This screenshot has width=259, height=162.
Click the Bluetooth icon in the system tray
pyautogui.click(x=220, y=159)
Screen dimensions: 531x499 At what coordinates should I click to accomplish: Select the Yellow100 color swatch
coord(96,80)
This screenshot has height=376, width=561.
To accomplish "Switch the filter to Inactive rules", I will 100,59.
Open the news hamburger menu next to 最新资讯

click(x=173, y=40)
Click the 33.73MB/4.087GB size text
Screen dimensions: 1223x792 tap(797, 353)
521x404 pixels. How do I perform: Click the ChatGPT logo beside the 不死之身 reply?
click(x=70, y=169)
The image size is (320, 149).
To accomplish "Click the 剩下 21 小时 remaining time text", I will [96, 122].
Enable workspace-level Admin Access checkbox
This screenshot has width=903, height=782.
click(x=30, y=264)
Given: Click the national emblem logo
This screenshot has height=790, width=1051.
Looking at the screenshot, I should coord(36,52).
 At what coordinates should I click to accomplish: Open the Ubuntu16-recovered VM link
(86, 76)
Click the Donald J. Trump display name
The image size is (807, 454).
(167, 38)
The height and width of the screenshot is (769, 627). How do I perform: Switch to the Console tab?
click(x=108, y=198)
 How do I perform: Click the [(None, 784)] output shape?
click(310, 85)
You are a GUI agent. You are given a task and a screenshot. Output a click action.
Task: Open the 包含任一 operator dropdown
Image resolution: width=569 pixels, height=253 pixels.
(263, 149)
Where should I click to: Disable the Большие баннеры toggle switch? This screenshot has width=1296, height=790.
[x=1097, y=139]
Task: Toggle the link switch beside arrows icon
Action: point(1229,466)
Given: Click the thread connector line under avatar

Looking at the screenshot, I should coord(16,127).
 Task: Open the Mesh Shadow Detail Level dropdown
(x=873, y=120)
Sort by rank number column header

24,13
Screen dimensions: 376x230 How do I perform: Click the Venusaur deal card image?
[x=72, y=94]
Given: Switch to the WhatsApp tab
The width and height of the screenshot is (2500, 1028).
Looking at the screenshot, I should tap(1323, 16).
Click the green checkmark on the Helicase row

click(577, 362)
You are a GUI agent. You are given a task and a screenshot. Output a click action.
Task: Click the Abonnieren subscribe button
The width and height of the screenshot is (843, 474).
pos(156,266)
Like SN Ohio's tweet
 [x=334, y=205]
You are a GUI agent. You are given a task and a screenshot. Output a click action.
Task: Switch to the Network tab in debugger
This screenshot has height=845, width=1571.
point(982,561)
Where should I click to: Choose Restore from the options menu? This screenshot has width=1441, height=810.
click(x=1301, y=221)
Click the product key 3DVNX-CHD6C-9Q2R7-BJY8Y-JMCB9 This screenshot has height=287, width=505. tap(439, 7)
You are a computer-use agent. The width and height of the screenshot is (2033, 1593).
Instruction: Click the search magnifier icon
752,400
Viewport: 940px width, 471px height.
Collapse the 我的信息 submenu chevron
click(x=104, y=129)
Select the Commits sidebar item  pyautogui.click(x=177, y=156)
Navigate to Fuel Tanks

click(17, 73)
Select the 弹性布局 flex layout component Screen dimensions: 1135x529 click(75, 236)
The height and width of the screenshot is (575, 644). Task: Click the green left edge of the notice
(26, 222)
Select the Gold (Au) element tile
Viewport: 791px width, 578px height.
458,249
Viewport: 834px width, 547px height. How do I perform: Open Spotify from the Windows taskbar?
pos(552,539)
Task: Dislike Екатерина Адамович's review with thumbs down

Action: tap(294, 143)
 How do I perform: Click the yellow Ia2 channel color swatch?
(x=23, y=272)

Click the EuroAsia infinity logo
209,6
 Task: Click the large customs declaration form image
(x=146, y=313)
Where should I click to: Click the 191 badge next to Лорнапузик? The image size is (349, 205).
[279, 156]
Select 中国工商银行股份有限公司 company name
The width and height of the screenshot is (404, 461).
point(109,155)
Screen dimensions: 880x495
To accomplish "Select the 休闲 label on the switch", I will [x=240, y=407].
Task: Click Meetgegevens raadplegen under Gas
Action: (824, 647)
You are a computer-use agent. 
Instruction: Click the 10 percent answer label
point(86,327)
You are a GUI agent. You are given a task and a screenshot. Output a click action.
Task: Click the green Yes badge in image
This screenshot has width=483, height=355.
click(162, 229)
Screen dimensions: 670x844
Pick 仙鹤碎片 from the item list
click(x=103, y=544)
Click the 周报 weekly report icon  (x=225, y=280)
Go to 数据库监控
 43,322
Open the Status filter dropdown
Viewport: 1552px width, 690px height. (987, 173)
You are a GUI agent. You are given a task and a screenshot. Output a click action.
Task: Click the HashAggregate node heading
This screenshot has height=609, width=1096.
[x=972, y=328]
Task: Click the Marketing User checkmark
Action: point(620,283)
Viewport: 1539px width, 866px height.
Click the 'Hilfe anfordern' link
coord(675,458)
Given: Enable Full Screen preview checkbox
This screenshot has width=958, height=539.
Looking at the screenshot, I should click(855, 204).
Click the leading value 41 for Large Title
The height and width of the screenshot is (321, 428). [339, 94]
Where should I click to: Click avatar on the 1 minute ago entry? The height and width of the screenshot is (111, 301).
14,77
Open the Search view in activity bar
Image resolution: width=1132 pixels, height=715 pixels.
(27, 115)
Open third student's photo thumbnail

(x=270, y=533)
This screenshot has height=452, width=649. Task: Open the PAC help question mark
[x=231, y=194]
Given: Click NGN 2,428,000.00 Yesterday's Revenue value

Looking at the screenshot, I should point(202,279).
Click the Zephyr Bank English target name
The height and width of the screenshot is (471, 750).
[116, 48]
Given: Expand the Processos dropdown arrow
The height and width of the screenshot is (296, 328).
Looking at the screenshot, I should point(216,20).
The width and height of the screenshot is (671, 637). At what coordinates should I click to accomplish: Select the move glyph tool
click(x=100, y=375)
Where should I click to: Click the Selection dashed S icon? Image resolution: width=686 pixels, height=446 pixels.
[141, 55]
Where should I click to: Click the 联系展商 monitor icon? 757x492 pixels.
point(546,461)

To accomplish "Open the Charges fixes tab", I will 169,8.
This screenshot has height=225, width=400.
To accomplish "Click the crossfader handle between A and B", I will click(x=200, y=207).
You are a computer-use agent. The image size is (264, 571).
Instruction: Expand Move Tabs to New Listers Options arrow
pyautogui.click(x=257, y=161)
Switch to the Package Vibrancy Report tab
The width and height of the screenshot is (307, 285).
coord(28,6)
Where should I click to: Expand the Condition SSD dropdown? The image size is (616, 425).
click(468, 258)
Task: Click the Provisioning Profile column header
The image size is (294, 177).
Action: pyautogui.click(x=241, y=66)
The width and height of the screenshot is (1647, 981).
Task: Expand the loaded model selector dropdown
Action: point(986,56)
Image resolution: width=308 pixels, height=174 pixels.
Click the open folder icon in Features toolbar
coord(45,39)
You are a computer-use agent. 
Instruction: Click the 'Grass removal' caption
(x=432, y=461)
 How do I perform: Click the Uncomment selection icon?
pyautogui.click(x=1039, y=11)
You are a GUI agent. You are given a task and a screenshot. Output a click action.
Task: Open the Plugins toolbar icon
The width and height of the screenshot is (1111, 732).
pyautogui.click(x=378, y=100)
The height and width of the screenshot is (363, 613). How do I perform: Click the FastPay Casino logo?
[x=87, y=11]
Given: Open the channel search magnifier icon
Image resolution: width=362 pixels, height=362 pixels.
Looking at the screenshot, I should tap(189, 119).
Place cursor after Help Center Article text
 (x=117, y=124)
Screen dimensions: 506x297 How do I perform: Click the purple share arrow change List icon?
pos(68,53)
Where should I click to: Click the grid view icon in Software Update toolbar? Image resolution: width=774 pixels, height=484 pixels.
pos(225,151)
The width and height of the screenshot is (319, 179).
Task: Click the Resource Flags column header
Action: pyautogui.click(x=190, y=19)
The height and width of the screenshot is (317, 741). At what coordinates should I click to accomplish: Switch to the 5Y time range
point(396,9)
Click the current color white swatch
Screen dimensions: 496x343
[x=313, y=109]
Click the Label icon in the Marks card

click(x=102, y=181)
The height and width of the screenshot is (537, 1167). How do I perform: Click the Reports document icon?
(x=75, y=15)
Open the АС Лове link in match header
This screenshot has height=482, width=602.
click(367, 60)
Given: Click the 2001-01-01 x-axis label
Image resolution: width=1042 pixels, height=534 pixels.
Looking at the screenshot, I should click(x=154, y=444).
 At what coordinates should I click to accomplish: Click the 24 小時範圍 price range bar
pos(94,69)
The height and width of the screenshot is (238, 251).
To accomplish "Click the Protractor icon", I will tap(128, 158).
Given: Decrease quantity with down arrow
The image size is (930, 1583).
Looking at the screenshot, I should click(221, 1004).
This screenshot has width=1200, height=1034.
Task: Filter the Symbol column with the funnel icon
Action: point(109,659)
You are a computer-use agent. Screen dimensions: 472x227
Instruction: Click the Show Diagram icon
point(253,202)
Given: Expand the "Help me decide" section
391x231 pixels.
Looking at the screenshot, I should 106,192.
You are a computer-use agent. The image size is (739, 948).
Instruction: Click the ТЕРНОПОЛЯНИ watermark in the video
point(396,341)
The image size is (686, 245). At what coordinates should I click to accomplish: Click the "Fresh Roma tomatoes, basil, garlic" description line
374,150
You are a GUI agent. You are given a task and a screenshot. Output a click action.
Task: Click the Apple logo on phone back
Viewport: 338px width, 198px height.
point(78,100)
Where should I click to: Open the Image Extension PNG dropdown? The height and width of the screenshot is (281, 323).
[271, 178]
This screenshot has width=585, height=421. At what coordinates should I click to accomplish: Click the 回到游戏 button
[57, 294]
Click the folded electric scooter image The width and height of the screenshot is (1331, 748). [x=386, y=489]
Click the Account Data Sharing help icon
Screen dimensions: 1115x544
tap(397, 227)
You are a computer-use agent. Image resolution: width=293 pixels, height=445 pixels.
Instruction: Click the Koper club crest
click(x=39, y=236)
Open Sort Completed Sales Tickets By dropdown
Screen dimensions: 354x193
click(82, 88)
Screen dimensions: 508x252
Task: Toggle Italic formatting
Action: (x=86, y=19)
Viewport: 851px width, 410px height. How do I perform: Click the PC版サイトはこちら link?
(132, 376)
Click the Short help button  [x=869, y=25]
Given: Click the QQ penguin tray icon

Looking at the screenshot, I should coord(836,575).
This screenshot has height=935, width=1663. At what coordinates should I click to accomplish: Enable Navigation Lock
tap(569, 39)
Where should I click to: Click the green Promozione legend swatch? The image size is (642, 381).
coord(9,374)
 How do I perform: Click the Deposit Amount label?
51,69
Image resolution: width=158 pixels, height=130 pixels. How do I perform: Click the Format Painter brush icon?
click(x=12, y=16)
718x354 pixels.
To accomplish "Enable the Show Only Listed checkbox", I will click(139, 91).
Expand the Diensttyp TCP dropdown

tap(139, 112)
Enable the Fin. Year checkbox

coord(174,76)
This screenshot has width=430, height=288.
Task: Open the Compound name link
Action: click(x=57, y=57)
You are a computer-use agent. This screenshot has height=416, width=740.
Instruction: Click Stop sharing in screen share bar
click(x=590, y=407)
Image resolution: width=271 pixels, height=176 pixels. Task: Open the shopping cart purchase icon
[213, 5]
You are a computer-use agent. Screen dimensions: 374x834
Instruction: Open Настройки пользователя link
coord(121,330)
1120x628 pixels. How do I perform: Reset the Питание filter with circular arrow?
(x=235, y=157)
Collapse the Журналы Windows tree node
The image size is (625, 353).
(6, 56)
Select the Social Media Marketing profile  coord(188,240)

****************************************

Copy the records verbatim, from the line containing "Given: Expand the Processos dropdown arrow" down to the line containing "pyautogui.click(x=378, y=100)", including both of those lines.

Given: Expand the Processos dropdown arrow
The height and width of the screenshot is (296, 328).
Looking at the screenshot, I should point(216,20).
The width and height of the screenshot is (671, 637). At what coordinates should I click to accomplish: Select the move glyph tool
click(x=100, y=375)
Where should I click to: Click the Selection dashed S icon? Image resolution: width=686 pixels, height=446 pixels.
[141, 55]
Where should I click to: Click the 联系展商 monitor icon? 757x492 pixels.
point(546,461)

To accomplish "Open the Charges fixes tab", I will 169,8.
This screenshot has height=225, width=400.
To accomplish "Click the crossfader handle between A and B", I will click(x=200, y=207).
You are a computer-use agent. The image size is (264, 571).
Instruction: Expand Move Tabs to New Listers Options arrow
pyautogui.click(x=257, y=161)
Switch to the Package Vibrancy Report tab
The width and height of the screenshot is (307, 285).
coord(28,6)
Where should I click to: Expand the Condition SSD dropdown? The image size is (616, 425).
click(468, 258)
Task: Click the Provisioning Profile column header
The image size is (294, 177).
Action: pyautogui.click(x=241, y=66)
The width and height of the screenshot is (1647, 981).
Task: Expand the loaded model selector dropdown
Action: point(986,56)
Image resolution: width=308 pixels, height=174 pixels.
Click the open folder icon in Features toolbar
coord(45,39)
You are a computer-use agent. 
Instruction: Click the 'Grass removal' caption
(x=432, y=461)
 How do I perform: Click the Uncomment selection icon?
pyautogui.click(x=1039, y=11)
You are a GUI agent. You are given a task and a screenshot. Output a click action.
Task: Open the Plugins toolbar icon
The width and height of the screenshot is (1111, 732).
pyautogui.click(x=378, y=100)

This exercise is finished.